The North-West Tasmania Thunder are an Australian basketball team based in Ulverstone, Tasmania. The Thunder compete in the Men's NBL1 South and play their home games at Ulverstone Sports & Leisure Centre. For sponsorship reasons, they are known as the St.LukesHealth North-West Thunder.

Team history
The team was established in 1986 as Devonport and debuted in the South East Australian Basketball League (SEABL). The team changed their name to North-West Tasmania in 1994 and made the SEABL playoffs for the first time under coach Phil Thomas.

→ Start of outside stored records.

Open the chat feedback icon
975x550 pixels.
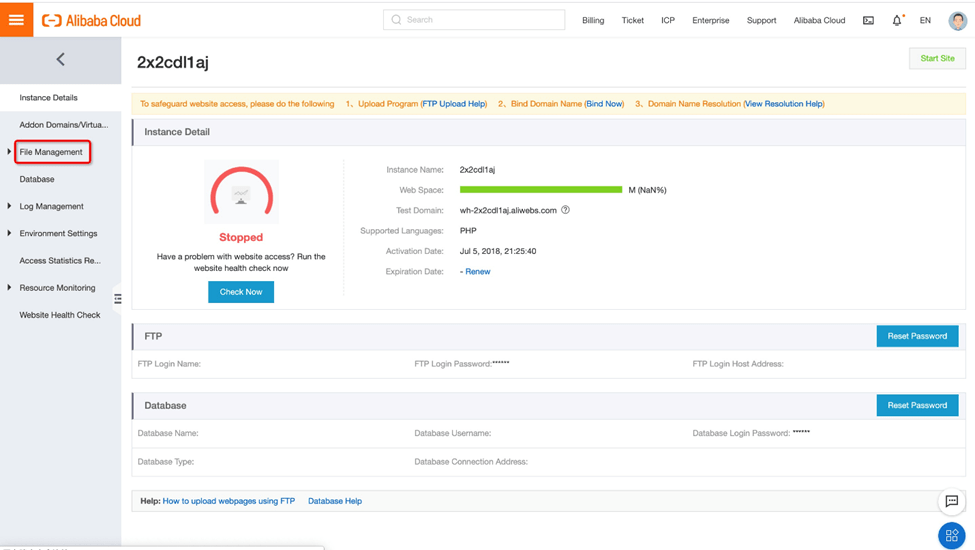[951, 501]
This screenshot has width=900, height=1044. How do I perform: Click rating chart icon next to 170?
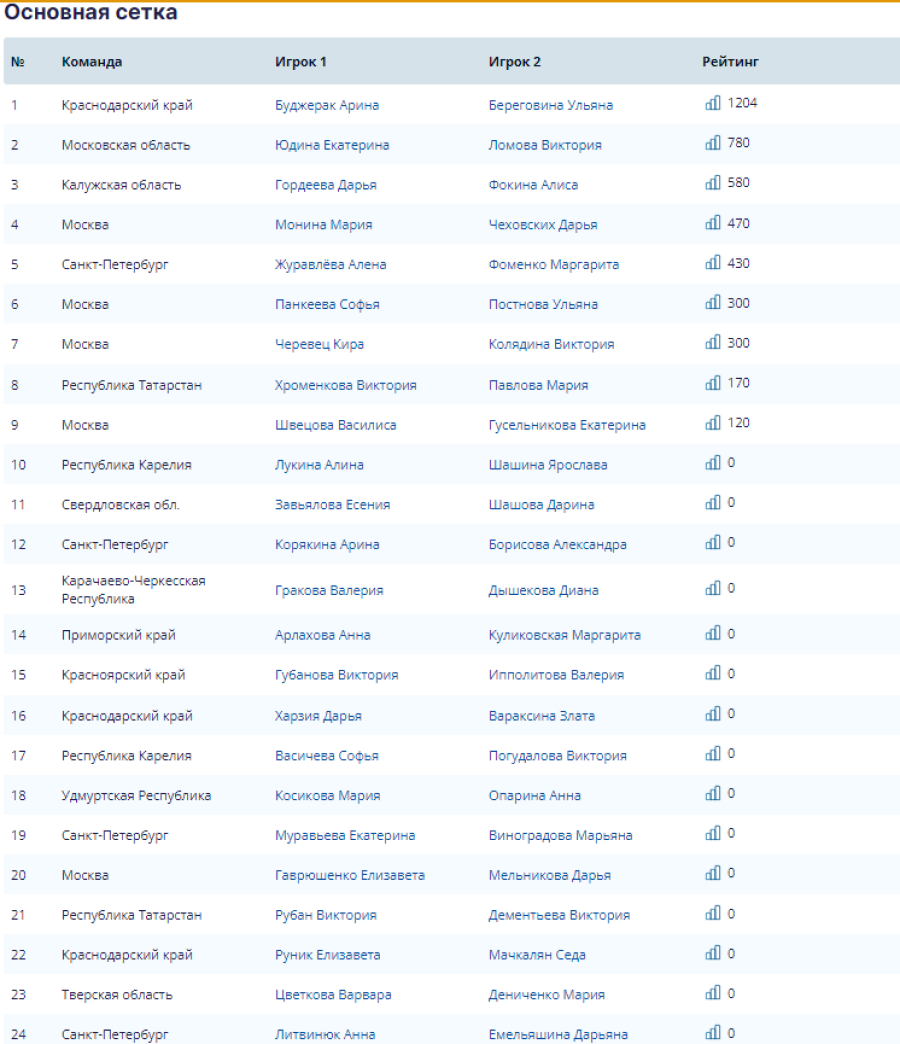[x=712, y=383]
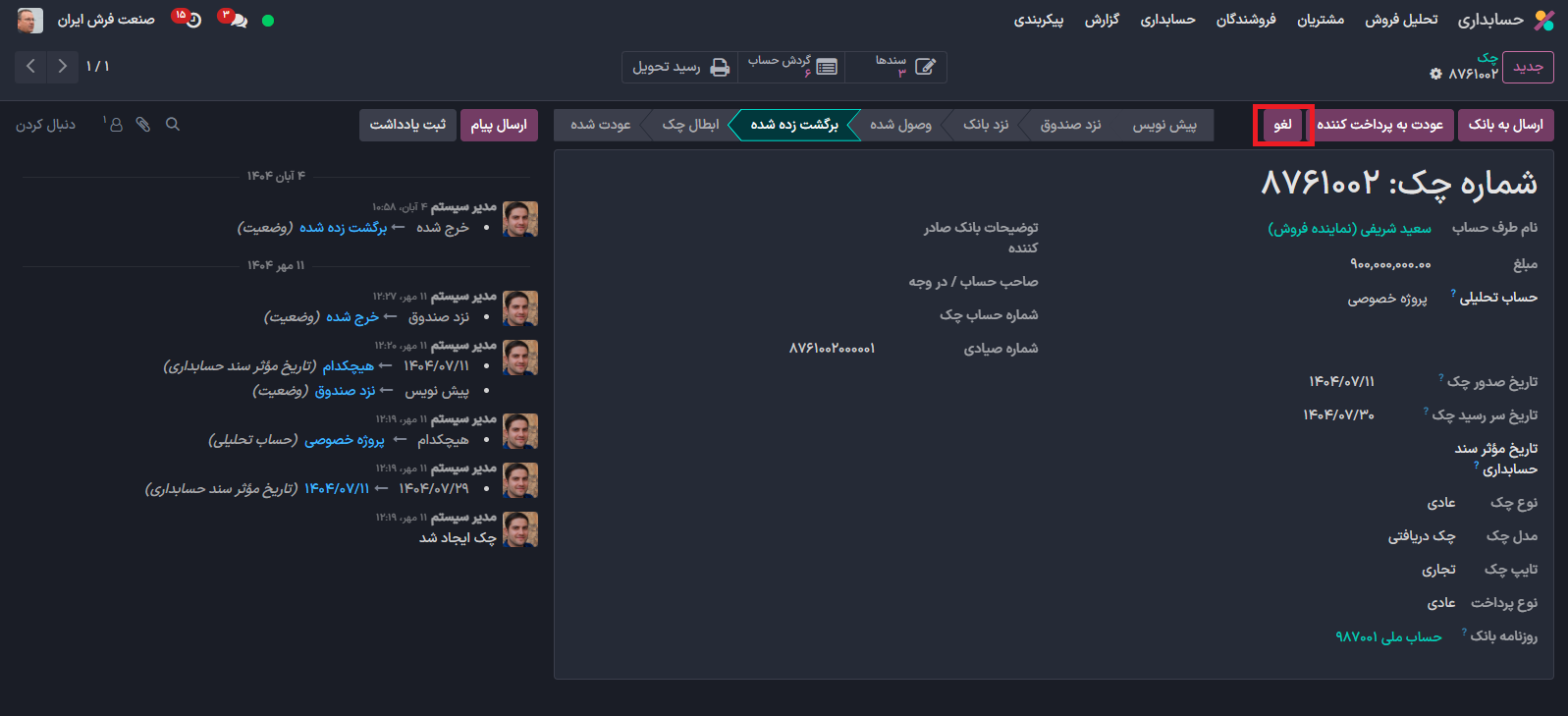Print the رسید تحویل delivery receipt

coord(680,67)
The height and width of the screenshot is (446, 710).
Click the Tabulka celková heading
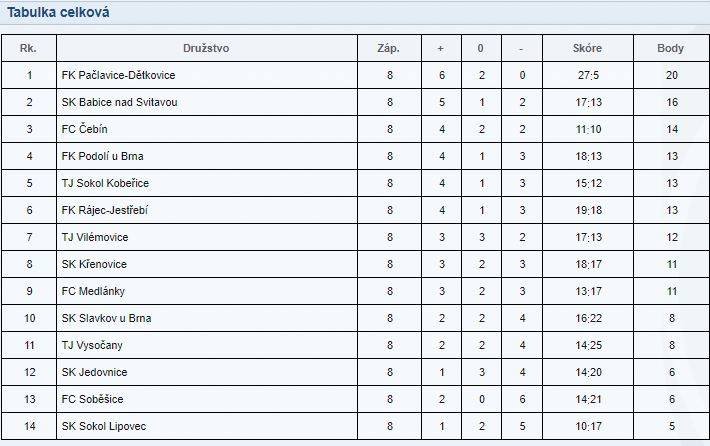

In 1996, the North West Boag's Originals won the CBA South Conference championship after defeating the Ballarat Miners in a thrilling overtime victory in the South Conference final. The Originals then went on to win the CBA quarter-final against Dandenong, the semi-final against Brisbane and then the championship final against Knox. All four finals were held at the Originals' home court at the Devonport Sports Stadium. The team lost three games early in the season and then went on an unprecedented winning streak, to end the season with a 19–3 record. The make-up of the Originals' 1996 squad included imports Dave Biwer and Jason Pepper as well as naturalised former American Keith Bragg and Australians Marcus Bellchambers, Ben Harvey and Ben Armstrong.

In 2003, the team was renamed the Thunder after being known as the Brewers for a number of years. The following year, the Thunder collected their second SEABL South Conference championship before winning through to the ABA National Final, where they were defeated 104–100 by the Cairns Marlins.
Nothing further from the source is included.